Compétences des écoliers entre 1997 et 2007
Les résultats d’évaluations sur échantillon faites par la DEPP en 1987, 1999 et 2007 ont fait l’objet de plusieurs communications. On peut en retenir :
Concernant les techniques opératoires :
-
pour l’addition, qui est l’opération la plus facile et la mieux réussie il y a une stabilité des résultats pour les situations très simples (addition sans retenue de deux entiers de deux ou trois chiffres) mais une baisse de 5 à 10 points dès lors que la situation se complique : retenue, plusieurs, nombres, grands nombres, nombres décimaux.
-
Pour la soustraction, la multiplication et la division, la baisse est systématique, et va de quelques points à plus de vingt points. C’est lorsqu’il y a présence de décimaux, et/ou nécessité de gérer des retenues, que la baisse est plus forte (ex : 4700 - 2789,7 ) . Les changements de programme, qui ont reculé certains apprentissages, peuvent expliquer en partie ces très fortes baisses ; le défaut de maîtrise des tables aussi ; mais disons que dans l’ensemble c’est la familiarité avec les nombres et les opérations sur les nombres qui fait plus défaut aujourd’hui qu’il y a vingt ans : ainsi le problème : complète en remplaçant les points par les chiffres qui conviennent l’opération suivante : 68â–ª8+1â–ª7â–ª.=. ▪▪613 , qui porte sur des opérations du cycle 2, fait partie des exercices qui voient la plus forte baisse des résultats.

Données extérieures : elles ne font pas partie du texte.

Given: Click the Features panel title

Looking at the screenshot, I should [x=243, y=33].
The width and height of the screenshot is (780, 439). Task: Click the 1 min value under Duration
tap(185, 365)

Concernant la résolution de problèmes
Les résultats dont on dispose concernent la résolution de petits problèmes relevant de l’une des quatre opérations ou de la proportionnalité. A partir des résultats dont on dispose, même s’ils sont partiels, on peut dire qu’il n’y a pas d’évolution perceptible entre 1987 et 2007.
Depuis 2007
On ne dispose pas, aujourd’hui, d’évaluations sur échantillon standardisées permettant des comparaisons dans le temps tout à fait fiables au-delà de 2007. Mais les évaluations d’entrées en 6e 2007 et 2008, ainsi que les évaluations bilan CE1 et CM2 qui ont lieu chaque année depuis 2008, nous donnent des indications. Il semble que la connaissance des tables s’améliore, ainsi que la réussite des opérations posées. Pour la résolution de problème…on ne constate toujours pas de remontée significative. A titre d’exemple, le problème :
10 objets identiques coûtent 22 €, combien coûtent 15 de ces objets ?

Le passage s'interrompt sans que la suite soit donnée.